Personal information
- Full name: Vyacheslav Vyacheslavovych Panfilov
- Date of birth: 24 June 1993 (age 33)
- Place of birth: Kyiv, Ukraine
- Height: 1.79 m (5 ft 10 in)
- Position: Forward

Youth career
- 1999–2011: Dynamo Kyiv

Senior career*
- Years: Team / Apps / (Gls)
- 2011–2016: Dynamo Kyiv / 0 / (0)
- 2013–2014: → Dynamo-2 Kyiv (loan) / 14 / (0)
- 2014: → Hoverla Uzhhorod (loan) / 4 / (0)
- 2015: → Dynamo-2 Kyiv (loan) / 18 / (3)
- 2016: Veres Rivne / 1 / (0)
- 2017: Utenis Utena / 3 / (0)
- 2017: → Utenis B / 2 / (0)
- 2017–2018: Zirka Kropyvnytskyi / 6 / (0)
- 2018: Kobra Kharkiv / 3 / (0)
- 2018–2019: SC Chaika / 8 / (1)
- 2019: Mecklenburg Schwerin II / 2 / (0)
- 2019: Mecklenburg Schwerin / 1 / (0)

International career
- 2010: Ukraine18 / 4 / (0)

= Vyacheslav Panfilov =

Ukrainian footballer

Vyacheslav Panfilov (В'ячеслав В'ячеславович Панфілов; born 24 June 1993) is a Ukrainian footballer who plays as a forward.

==Career==
Panfilov is a product of the FC Dynamo youth sportive school. His first trainers were Vitaliy Khmelnytskyi and Yevhen Yastrebynskyi.
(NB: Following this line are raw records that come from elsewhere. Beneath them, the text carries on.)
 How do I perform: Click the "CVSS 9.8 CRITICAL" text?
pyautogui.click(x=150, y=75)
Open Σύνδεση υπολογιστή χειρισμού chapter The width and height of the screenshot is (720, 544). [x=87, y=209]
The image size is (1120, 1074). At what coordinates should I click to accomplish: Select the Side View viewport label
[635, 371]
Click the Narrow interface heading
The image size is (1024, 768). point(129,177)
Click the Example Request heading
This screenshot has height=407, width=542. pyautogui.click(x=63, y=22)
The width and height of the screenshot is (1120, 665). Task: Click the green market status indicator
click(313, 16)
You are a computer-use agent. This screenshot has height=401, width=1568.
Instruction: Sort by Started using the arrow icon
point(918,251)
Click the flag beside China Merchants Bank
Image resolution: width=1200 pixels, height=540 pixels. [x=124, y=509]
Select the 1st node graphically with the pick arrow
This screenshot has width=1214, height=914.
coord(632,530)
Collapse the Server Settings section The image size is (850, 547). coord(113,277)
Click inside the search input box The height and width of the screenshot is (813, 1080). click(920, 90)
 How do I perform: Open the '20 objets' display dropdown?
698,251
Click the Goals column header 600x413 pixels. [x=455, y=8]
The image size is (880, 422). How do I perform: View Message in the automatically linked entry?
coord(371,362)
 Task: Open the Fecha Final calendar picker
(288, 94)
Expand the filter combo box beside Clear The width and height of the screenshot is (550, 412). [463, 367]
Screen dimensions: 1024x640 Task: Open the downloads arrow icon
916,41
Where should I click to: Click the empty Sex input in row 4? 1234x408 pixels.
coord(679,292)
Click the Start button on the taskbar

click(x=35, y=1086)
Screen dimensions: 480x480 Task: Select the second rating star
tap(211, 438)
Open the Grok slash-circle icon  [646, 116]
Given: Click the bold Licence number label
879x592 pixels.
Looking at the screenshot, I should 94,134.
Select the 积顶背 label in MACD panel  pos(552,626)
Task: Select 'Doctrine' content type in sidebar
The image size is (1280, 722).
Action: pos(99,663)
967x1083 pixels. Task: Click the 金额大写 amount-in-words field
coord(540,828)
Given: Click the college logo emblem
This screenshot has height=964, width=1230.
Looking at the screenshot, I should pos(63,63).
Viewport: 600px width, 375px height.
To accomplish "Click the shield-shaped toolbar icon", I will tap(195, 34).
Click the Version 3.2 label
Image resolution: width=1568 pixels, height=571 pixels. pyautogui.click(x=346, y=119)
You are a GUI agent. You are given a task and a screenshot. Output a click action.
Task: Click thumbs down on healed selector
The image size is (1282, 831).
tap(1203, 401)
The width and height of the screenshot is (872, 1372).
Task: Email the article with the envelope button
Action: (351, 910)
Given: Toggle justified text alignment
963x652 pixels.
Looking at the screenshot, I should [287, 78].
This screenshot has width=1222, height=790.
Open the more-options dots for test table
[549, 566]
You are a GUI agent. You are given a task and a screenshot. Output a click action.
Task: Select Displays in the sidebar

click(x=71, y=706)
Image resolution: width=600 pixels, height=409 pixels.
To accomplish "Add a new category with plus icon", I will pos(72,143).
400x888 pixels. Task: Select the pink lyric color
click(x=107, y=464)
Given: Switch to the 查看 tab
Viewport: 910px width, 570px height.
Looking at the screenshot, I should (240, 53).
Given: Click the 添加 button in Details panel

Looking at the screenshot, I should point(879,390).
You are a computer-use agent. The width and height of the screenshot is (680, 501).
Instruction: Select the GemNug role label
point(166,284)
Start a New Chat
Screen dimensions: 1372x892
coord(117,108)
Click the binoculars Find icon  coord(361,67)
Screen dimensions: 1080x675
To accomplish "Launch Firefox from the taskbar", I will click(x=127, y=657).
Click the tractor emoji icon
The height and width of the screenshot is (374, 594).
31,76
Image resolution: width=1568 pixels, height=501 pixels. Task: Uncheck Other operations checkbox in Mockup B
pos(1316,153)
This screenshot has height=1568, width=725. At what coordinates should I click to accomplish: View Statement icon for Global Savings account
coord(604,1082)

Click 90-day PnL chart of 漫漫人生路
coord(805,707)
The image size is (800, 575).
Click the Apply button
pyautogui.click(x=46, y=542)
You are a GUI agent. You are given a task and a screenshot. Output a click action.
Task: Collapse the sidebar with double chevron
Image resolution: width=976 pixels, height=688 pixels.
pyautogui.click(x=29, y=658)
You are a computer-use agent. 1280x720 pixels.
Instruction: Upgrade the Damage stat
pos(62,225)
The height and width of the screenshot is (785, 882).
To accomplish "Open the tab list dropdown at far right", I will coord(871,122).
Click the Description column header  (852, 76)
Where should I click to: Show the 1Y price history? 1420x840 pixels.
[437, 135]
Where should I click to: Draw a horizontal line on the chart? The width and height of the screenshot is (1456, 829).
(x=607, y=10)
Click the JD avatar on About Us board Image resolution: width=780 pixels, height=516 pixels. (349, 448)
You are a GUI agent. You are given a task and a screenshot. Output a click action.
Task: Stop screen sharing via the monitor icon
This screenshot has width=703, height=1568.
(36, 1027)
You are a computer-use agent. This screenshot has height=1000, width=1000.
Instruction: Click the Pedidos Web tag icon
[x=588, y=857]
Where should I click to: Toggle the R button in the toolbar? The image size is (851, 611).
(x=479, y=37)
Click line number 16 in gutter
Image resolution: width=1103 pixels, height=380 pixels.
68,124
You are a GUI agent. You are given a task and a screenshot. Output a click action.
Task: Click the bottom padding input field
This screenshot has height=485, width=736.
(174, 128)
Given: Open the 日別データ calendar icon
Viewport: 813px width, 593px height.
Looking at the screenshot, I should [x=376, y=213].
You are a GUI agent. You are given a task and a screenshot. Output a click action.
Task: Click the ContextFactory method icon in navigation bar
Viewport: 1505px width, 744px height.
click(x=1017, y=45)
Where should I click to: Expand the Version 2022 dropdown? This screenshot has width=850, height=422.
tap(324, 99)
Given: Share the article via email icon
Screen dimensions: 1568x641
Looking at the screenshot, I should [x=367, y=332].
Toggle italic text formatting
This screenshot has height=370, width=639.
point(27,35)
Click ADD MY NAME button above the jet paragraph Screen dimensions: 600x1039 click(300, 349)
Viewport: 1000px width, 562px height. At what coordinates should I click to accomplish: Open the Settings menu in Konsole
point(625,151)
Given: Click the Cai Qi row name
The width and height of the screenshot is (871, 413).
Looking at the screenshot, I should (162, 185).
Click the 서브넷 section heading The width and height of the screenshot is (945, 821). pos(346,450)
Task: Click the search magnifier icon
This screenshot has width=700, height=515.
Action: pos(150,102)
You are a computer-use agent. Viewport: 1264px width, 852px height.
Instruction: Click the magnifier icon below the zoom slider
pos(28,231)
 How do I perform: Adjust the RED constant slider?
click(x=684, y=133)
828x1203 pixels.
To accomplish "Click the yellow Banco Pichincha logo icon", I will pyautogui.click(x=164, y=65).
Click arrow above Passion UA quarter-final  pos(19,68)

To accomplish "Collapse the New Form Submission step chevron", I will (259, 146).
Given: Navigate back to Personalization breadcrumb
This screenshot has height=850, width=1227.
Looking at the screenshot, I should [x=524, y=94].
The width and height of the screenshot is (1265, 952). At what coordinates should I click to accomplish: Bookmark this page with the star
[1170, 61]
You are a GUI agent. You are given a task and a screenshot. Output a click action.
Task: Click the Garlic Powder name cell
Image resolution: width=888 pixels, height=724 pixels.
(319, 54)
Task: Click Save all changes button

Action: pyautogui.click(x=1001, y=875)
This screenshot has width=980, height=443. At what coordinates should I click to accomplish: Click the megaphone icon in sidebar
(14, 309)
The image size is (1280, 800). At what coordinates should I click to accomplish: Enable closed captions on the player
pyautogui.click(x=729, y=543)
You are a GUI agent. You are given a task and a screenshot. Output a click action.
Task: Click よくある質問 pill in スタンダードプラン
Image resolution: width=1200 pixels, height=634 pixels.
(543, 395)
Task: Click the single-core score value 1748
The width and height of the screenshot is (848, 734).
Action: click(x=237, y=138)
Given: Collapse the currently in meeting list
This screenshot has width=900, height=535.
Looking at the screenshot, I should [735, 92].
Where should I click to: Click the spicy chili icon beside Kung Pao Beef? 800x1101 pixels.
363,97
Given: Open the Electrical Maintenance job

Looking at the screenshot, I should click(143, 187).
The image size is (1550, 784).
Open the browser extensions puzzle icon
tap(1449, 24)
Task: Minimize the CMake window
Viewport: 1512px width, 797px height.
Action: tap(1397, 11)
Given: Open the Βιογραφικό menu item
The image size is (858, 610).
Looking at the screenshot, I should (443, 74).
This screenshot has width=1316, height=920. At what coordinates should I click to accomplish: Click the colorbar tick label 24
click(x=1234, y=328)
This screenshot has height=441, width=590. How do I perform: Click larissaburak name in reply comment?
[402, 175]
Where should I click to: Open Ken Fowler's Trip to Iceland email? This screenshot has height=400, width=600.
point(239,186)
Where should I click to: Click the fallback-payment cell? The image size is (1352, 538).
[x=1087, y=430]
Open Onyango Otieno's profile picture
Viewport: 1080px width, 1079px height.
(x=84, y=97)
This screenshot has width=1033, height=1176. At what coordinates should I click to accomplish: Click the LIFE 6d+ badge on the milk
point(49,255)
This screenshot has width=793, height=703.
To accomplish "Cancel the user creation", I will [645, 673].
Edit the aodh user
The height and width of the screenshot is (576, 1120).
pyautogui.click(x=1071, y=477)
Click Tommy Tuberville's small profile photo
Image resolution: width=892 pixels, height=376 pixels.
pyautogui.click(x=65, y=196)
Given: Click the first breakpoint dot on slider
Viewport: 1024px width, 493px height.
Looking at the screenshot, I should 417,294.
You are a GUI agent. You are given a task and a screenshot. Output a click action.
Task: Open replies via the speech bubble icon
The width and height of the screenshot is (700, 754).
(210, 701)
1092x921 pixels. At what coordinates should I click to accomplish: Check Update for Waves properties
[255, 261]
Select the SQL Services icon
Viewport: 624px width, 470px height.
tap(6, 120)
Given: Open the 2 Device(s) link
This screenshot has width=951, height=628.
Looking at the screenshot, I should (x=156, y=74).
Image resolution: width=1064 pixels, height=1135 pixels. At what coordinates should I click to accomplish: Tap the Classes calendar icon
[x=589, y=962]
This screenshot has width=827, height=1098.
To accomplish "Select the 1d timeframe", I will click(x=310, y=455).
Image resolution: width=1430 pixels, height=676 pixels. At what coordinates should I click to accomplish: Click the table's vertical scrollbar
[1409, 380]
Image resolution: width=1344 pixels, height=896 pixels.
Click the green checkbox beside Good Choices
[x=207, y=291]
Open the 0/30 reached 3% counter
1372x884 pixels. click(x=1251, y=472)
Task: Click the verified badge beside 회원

He spent his career in the Ukrainian First League club FC Dynamo-2 Kyiv. And in July 2014 went on loan for FC Hoverla in the Ukrainian Premier League.

On 8 March 2017 Panfilov joined Lithuanian A Lyga club FK Utenis Utena. He was released by the club on 15 April 2017.

In the summer 2019, Panfilov joined German club FC Mecklenburg Schwerin. He left the club at the end of the year.